[Records from a data source]
________________________________________
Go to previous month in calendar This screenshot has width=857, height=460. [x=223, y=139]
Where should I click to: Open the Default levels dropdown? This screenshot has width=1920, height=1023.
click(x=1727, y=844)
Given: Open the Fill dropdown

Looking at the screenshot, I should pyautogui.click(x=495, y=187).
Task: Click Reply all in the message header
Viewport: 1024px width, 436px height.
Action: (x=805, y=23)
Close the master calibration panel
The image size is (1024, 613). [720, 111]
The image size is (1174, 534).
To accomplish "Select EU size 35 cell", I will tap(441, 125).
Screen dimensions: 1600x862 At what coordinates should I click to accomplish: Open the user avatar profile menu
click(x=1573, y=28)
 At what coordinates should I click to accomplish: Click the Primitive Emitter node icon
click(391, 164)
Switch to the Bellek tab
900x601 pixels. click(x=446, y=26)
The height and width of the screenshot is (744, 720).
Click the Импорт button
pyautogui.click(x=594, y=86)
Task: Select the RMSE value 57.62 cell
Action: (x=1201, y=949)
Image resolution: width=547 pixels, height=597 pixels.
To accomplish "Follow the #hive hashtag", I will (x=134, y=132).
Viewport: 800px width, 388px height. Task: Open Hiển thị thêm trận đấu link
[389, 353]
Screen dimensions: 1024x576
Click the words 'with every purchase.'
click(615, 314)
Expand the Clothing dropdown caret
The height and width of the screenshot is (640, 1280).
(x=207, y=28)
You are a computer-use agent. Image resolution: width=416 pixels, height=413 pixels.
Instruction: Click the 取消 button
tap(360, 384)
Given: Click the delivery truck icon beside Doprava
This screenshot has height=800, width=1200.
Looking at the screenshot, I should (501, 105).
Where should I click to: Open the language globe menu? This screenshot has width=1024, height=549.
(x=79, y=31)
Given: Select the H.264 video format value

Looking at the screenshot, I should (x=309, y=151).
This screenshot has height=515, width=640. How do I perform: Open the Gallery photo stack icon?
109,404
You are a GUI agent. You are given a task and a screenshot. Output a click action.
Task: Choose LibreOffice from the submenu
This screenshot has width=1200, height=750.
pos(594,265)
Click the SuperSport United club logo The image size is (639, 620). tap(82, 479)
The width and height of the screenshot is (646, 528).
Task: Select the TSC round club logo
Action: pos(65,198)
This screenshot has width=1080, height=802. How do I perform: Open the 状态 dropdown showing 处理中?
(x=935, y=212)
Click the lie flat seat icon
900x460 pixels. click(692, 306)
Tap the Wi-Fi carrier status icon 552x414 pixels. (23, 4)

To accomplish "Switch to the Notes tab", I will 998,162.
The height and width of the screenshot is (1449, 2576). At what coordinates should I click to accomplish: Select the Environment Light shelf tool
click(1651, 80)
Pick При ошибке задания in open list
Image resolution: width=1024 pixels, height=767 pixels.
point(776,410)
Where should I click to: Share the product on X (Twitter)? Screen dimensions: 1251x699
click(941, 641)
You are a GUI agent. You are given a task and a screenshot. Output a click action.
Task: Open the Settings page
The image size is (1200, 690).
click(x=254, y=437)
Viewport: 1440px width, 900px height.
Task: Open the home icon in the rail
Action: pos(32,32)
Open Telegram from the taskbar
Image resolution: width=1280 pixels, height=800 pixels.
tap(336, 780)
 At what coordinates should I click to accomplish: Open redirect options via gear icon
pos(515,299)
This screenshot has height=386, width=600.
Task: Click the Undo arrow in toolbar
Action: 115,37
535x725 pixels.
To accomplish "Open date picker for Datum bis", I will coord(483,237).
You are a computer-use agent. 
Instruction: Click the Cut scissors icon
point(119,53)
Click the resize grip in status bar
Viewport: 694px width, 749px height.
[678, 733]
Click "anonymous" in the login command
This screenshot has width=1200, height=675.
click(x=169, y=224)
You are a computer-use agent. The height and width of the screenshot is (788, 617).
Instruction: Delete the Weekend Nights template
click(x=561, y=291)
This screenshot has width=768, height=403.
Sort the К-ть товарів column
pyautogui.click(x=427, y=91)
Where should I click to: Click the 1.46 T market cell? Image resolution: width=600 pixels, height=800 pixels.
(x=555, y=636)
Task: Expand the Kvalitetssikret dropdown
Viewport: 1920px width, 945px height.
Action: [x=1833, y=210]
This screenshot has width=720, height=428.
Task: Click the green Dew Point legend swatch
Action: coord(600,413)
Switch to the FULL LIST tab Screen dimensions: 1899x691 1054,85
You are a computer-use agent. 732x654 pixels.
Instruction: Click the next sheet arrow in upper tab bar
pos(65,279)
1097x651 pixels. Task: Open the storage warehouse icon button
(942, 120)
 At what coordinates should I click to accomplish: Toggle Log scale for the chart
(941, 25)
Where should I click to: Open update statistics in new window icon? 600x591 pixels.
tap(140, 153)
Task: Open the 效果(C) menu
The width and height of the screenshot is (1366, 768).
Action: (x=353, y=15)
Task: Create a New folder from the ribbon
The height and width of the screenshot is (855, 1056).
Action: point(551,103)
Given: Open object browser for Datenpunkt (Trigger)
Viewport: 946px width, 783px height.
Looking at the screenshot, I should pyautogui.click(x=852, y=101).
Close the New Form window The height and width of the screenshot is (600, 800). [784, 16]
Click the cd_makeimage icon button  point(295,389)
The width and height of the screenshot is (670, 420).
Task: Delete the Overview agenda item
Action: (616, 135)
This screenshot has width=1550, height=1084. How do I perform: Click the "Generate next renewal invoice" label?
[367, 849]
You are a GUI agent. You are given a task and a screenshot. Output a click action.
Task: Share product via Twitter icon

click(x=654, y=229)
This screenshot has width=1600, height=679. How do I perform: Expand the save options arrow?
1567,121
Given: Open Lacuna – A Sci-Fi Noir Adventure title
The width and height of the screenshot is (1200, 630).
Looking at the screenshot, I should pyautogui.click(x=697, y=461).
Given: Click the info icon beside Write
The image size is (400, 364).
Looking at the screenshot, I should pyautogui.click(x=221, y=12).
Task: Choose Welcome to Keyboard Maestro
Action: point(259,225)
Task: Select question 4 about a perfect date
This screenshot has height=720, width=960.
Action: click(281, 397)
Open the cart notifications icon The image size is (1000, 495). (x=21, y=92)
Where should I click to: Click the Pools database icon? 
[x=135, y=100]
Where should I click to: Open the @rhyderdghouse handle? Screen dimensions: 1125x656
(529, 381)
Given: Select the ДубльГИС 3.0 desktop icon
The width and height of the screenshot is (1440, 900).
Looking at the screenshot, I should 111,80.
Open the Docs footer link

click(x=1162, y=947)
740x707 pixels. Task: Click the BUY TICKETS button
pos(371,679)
________________________________________
## Work instruction
Taking care to match every character, output all of the entries above.

## Written solution
Go to previous month in calendar This screenshot has width=857, height=460. [x=223, y=139]
Where should I click to: Open the Default levels dropdown? This screenshot has width=1920, height=1023.
click(x=1727, y=844)
Given: Open the Fill dropdown

Looking at the screenshot, I should pyautogui.click(x=495, y=187).
Task: Click Reply all in the message header
Viewport: 1024px width, 436px height.
Action: (x=805, y=23)
Close the master calibration panel
The image size is (1024, 613). [720, 111]
The image size is (1174, 534).
To accomplish "Select EU size 35 cell", I will tap(441, 125).
Screen dimensions: 1600x862 At what coordinates should I click to accomplish: Open the user avatar profile menu
click(x=1573, y=28)
 At what coordinates should I click to accomplish: Click the Primitive Emitter node icon
click(391, 164)
Switch to the Bellek tab
900x601 pixels. click(x=446, y=26)
The height and width of the screenshot is (744, 720).
Click the Импорт button
pyautogui.click(x=594, y=86)
Task: Select the RMSE value 57.62 cell
Action: (x=1201, y=949)
Image resolution: width=547 pixels, height=597 pixels.
To accomplish "Follow the #hive hashtag", I will (x=134, y=132).
Viewport: 800px width, 388px height. Task: Open Hiển thị thêm trận đấu link
[389, 353]
Screen dimensions: 1024x576
Click the words 'with every purchase.'
click(615, 314)
Expand the Clothing dropdown caret
The height and width of the screenshot is (640, 1280).
(x=207, y=28)
You are a computer-use agent. Image resolution: width=416 pixels, height=413 pixels.
Instruction: Click the 取消 button
tap(360, 384)
Given: Click the delivery truck icon beside Doprava
This screenshot has height=800, width=1200.
Looking at the screenshot, I should (501, 105).
Where should I click to: Open the language globe menu? This screenshot has width=1024, height=549.
(x=79, y=31)
Given: Select the H.264 video format value

Looking at the screenshot, I should (x=309, y=151).
This screenshot has height=515, width=640. How do I perform: Open the Gallery photo stack icon?
109,404
You are a GUI agent. You are given a task and a screenshot. Output a click action.
Task: Choose LibreOffice from the submenu
This screenshot has width=1200, height=750.
pos(594,265)
Click the SuperSport United club logo The image size is (639, 620). tap(82, 479)
The width and height of the screenshot is (646, 528).
Task: Select the TSC round club logo
Action: pos(65,198)
This screenshot has width=1080, height=802. How do I perform: Open the 状态 dropdown showing 处理中?
(x=935, y=212)
Click the lie flat seat icon
900x460 pixels. click(692, 306)
Tap the Wi-Fi carrier status icon 552x414 pixels. (23, 4)

To accomplish "Switch to the Notes tab", I will 998,162.
The height and width of the screenshot is (1449, 2576). At what coordinates should I click to accomplish: Select the Environment Light shelf tool
click(1651, 80)
Pick При ошибке задания in open list
Image resolution: width=1024 pixels, height=767 pixels.
point(776,410)
Where should I click to: Share the product on X (Twitter)? Screen dimensions: 1251x699
click(941, 641)
You are a GUI agent. You are given a task and a screenshot. Output a click action.
Task: Open the Settings page
The image size is (1200, 690).
click(x=254, y=437)
Viewport: 1440px width, 900px height.
Task: Open the home icon in the rail
Action: pos(32,32)
Open Telegram from the taskbar
Image resolution: width=1280 pixels, height=800 pixels.
tap(336, 780)
 At what coordinates should I click to accomplish: Open redirect options via gear icon
pos(515,299)
This screenshot has height=386, width=600.
Task: Click the Undo arrow in toolbar
Action: 115,37
535x725 pixels.
To accomplish "Open date picker for Datum bis", I will coord(483,237).
You are a computer-use agent. 
Instruction: Click the Cut scissors icon
point(119,53)
Click the resize grip in status bar
Viewport: 694px width, 749px height.
[678, 733]
Click "anonymous" in the login command
This screenshot has width=1200, height=675.
click(x=169, y=224)
You are a computer-use agent. The height and width of the screenshot is (788, 617).
Instruction: Delete the Weekend Nights template
click(x=561, y=291)
This screenshot has width=768, height=403.
Sort the К-ть товарів column
pyautogui.click(x=427, y=91)
Where should I click to: Click the 1.46 T market cell? Image resolution: width=600 pixels, height=800 pixels.
(x=555, y=636)
Task: Expand the Kvalitetssikret dropdown
Viewport: 1920px width, 945px height.
Action: [x=1833, y=210]
This screenshot has width=720, height=428.
Task: Click the green Dew Point legend swatch
Action: coord(600,413)
Switch to the FULL LIST tab Screen dimensions: 1899x691 1054,85
You are a computer-use agent. 732x654 pixels.
Instruction: Click the next sheet arrow in upper tab bar
pos(65,279)
1097x651 pixels. Task: Open the storage warehouse icon button
(942, 120)
 At what coordinates should I click to accomplish: Toggle Log scale for the chart
(941, 25)
Where should I click to: Open update statistics in new window icon? 600x591 pixels.
tap(140, 153)
Task: Open the 效果(C) menu
The width and height of the screenshot is (1366, 768).
Action: (x=353, y=15)
Task: Create a New folder from the ribbon
The height and width of the screenshot is (855, 1056).
Action: point(551,103)
Given: Open object browser for Datenpunkt (Trigger)
Viewport: 946px width, 783px height.
Looking at the screenshot, I should pyautogui.click(x=852, y=101).
Close the New Form window The height and width of the screenshot is (600, 800). [784, 16]
Click the cd_makeimage icon button  point(295,389)
The width and height of the screenshot is (670, 420).
Task: Delete the Overview agenda item
Action: (616, 135)
This screenshot has width=1550, height=1084. How do I perform: Click the "Generate next renewal invoice" label?
[367, 849]
You are a GUI agent. You are given a task and a screenshot. Output a click action.
Task: Share product via Twitter icon

click(x=654, y=229)
This screenshot has width=1600, height=679. How do I perform: Expand the save options arrow?
1567,121
Given: Open Lacuna – A Sci-Fi Noir Adventure title
The width and height of the screenshot is (1200, 630).
Looking at the screenshot, I should pyautogui.click(x=697, y=461).
Given: Click the info icon beside Write
The image size is (400, 364).
Looking at the screenshot, I should pyautogui.click(x=221, y=12).
Task: Choose Welcome to Keyboard Maestro
Action: point(259,225)
Task: Select question 4 about a perfect date
This screenshot has height=720, width=960.
Action: click(281, 397)
Open the cart notifications icon The image size is (1000, 495). (x=21, y=92)
Where should I click to: Click the Pools database icon? 
[x=135, y=100]
Where should I click to: Open the @rhyderdghouse handle? Screen dimensions: 1125x656
(529, 381)
Given: Select the ДубльГИС 3.0 desktop icon
The width and height of the screenshot is (1440, 900).
Looking at the screenshot, I should 111,80.
Open the Docs footer link

click(x=1162, y=947)
740x707 pixels. Task: Click the BUY TICKETS button
pos(371,679)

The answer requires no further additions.